Exercise goal >> Some entries follow. Reproduce exactly the lines starting at the one with "Viewport: 698px width, 444px" and stopping after the one with "You are a computer-use agent. This".

Top of Records to process

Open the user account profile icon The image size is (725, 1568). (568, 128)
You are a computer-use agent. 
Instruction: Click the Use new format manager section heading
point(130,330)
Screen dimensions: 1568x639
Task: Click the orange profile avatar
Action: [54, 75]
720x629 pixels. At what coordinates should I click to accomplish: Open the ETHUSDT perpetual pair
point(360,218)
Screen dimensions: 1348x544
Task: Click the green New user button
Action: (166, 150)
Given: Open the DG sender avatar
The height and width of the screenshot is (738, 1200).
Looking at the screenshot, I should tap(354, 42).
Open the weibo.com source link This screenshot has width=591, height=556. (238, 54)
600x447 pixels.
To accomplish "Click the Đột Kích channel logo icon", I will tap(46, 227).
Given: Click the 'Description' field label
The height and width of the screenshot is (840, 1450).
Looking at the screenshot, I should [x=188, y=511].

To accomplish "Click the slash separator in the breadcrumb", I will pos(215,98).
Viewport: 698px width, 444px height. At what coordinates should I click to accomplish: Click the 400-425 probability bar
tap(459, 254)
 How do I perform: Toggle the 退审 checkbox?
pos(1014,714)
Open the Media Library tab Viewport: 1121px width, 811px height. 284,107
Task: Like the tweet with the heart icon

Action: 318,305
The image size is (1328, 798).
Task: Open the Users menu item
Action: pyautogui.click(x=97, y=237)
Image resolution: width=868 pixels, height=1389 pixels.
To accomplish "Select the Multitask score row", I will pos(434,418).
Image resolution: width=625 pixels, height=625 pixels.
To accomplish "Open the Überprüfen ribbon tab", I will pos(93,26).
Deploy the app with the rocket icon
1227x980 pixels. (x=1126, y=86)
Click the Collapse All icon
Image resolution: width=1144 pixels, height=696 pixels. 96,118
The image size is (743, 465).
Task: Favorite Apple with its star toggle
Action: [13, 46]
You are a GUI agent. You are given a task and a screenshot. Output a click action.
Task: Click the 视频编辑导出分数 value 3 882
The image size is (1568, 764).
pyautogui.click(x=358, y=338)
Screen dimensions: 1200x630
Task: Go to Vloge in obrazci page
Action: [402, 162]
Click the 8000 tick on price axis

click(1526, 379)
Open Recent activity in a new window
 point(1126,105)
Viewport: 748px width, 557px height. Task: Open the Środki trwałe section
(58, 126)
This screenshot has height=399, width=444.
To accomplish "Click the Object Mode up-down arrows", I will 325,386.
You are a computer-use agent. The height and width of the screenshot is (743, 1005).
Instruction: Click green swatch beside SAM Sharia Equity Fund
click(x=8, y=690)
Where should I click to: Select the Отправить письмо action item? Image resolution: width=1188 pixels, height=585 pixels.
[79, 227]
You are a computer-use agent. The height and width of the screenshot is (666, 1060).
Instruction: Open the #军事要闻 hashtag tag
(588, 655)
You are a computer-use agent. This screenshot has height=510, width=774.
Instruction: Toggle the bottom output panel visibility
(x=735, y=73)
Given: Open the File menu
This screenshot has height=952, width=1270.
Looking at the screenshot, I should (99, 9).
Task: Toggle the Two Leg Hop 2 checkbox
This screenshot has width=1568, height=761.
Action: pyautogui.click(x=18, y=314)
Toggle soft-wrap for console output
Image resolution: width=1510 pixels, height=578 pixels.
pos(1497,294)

Bottom of Records to process

Response area >>
Viewport: 698px width, 444px height. At what coordinates should I click to accomplish: Click the 400-425 probability bar
tap(459, 254)
 How do I perform: Toggle the 退审 checkbox?
pos(1014,714)
Open the Media Library tab Viewport: 1121px width, 811px height. 284,107
Task: Like the tweet with the heart icon

Action: 318,305
The image size is (1328, 798).
Task: Open the Users menu item
Action: pyautogui.click(x=97, y=237)
Image resolution: width=868 pixels, height=1389 pixels.
To accomplish "Select the Multitask score row", I will pos(434,418).
Image resolution: width=625 pixels, height=625 pixels.
To accomplish "Open the Überprüfen ribbon tab", I will pos(93,26).
Deploy the app with the rocket icon
1227x980 pixels. (x=1126, y=86)
Click the Collapse All icon
Image resolution: width=1144 pixels, height=696 pixels. 96,118
The image size is (743, 465).
Task: Favorite Apple with its star toggle
Action: [13, 46]
You are a GUI agent. You are given a task and a screenshot. Output a click action.
Task: Click the 视频编辑导出分数 value 3 882
The image size is (1568, 764).
pyautogui.click(x=358, y=338)
Screen dimensions: 1200x630
Task: Go to Vloge in obrazci page
Action: [402, 162]
Click the 8000 tick on price axis

click(1526, 379)
Open Recent activity in a new window
 point(1126,105)
Viewport: 748px width, 557px height. Task: Open the Środki trwałe section
(58, 126)
This screenshot has height=399, width=444.
To accomplish "Click the Object Mode up-down arrows", I will 325,386.
You are a computer-use agent. The height and width of the screenshot is (743, 1005).
Instruction: Click green swatch beside SAM Sharia Equity Fund
click(x=8, y=690)
Where should I click to: Select the Отправить письмо action item? Image resolution: width=1188 pixels, height=585 pixels.
[79, 227]
You are a computer-use agent. The height and width of the screenshot is (666, 1060).
Instruction: Open the #军事要闻 hashtag tag
(588, 655)
You are a computer-use agent. This screenshot has height=510, width=774.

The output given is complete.